Allen weighs 44 kg. Miller weighs half as much as Allen, and James weighs 3 kg more than Miller.
What is their weight all together?
Miller weighs half as much as Allen, so Miller weighs 44 kg / 2 = <<44/2=22>>22 kg.
James weighs 22 kg + 3 kg = <<22+3=25>>25 kg.
Therefore, their total weight is 44 kg + 22 kg + 25 kg = <<44+22+25=91>>91 kg. Answer: \boxed{91}.
Mary and Peter shared a cookie. Mary ate three tenths. Peter ate four tenths. How much is left?
Together, Mary and Peter ate 3/10 + 4/10 = 7/10 of the cookie.
There is 1 - 7/10 = 3/10 of the cookie left.
Therefore, there is 3/10 of the cookie left.
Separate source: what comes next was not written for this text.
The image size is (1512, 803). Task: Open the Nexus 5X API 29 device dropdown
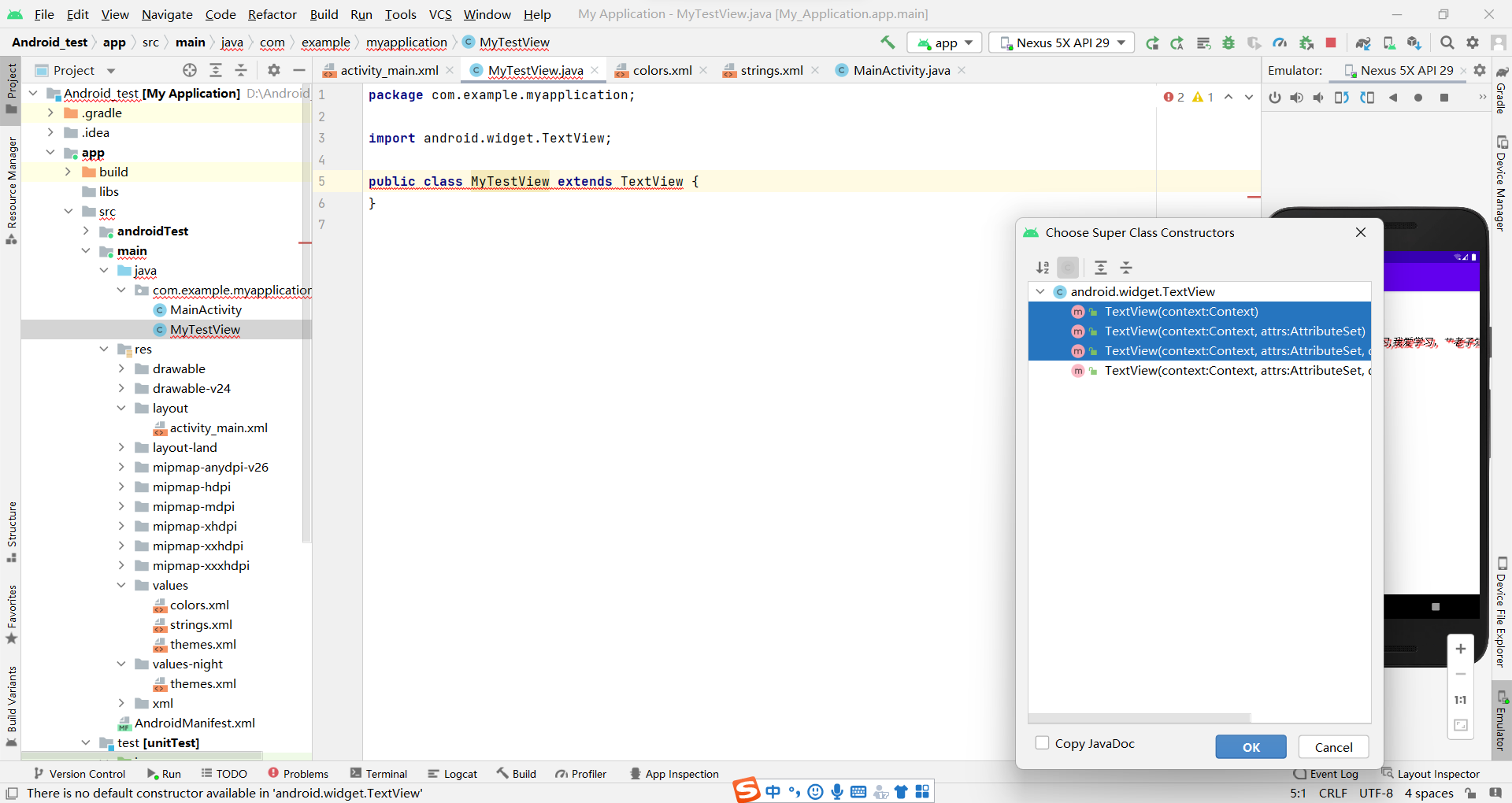point(1061,43)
Answer: \boxed{\frac{3}{10}}.
Which has a different answer?
7 + 2 - 4
2 + 7 - 4
7 - 4 + 2
4 + 7 - 2
The four expressions have different numbers, but they all evaluate to the same answer.
7 + 2 - 4 = 9
2 + 7 - 4 = 5
7 - 4 + 2 = 5
4 + 7 - 2 = 9
So, none of the expressions have a different answer.
so the awnser is?
a b c or d
The answer is either a) 9 or d) 9, depending on which expression you are referring to.
Which is NOT true?
11 = 11
11 = 18 - 7
11 + 5 = 15 + 11
11 + 3 = 6 + 8
The statement "11 + 3 = 6 + 8" is NOT true because it evaluates to 14 on the left side and 14 on the right side, not equal to each other.
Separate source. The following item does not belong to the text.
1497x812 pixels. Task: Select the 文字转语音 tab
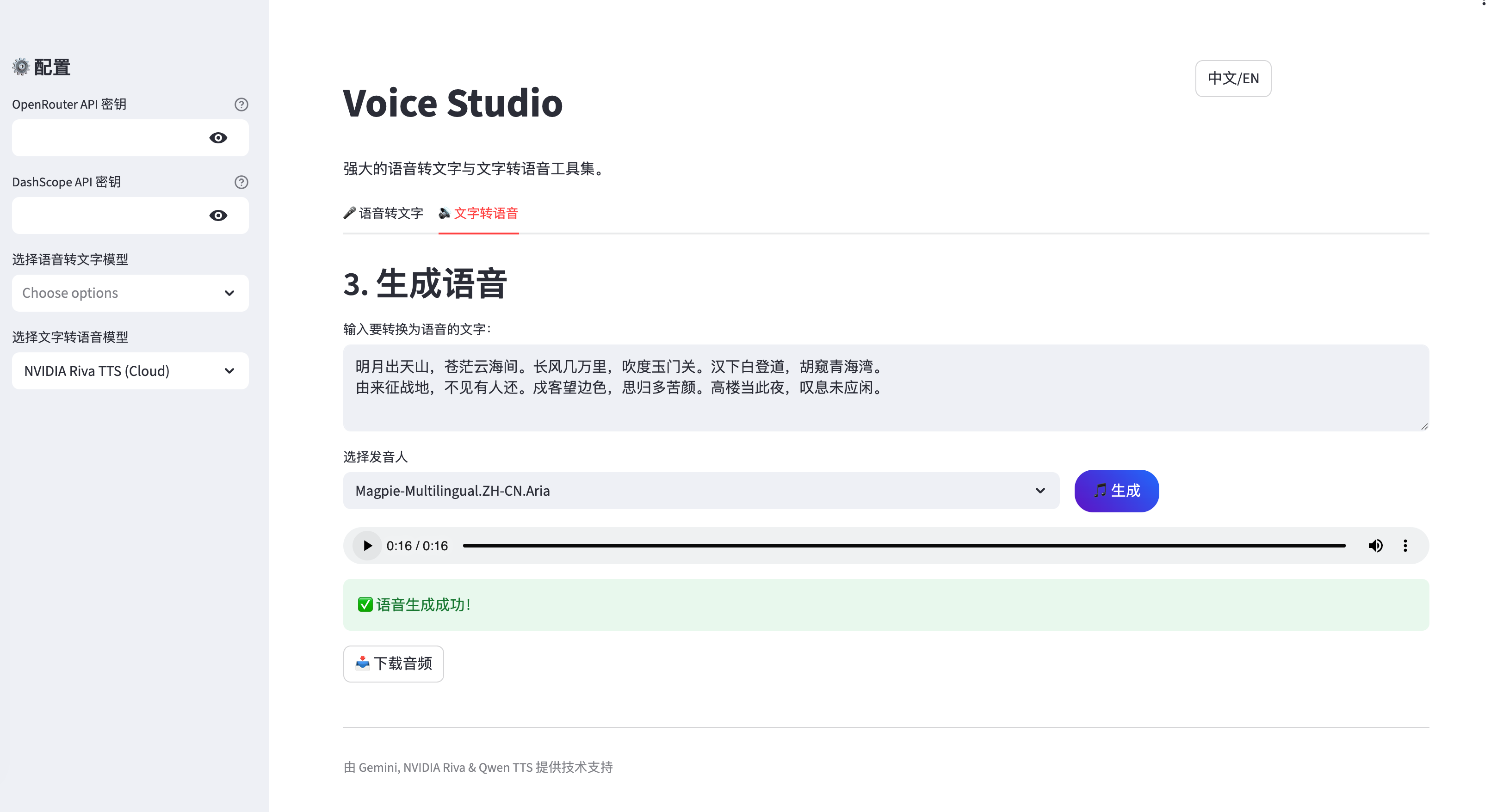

To find the weight of Allen, Miller, and James together, we need to calculate their individual weights first and then add them up.
Given:
Allen weighs 44 kg.
Since Miller weighs half as much as Allen, we can find Miller's weight by dividing Allen's weight by 2:
Miller's weight = 44 kg / 2 = 22 kg.
James weighs 3 kg more than Miller, so we add 3 kg to Miller's weight to find James' weight:
James' weight = 22 kg + 3 kg = 25 kg.
Now that we have the weights of all three individuals, we can add them together to find their total weight:
Total weight = Allen's weight + Miller's weight + James' weight
Total weight = 44 kg + 22 kg + 25 kg
Calculating the sum:
Total weight = 91 kg.
Therefore, the total weight of Allen, Miller, and James combined is 91 kg.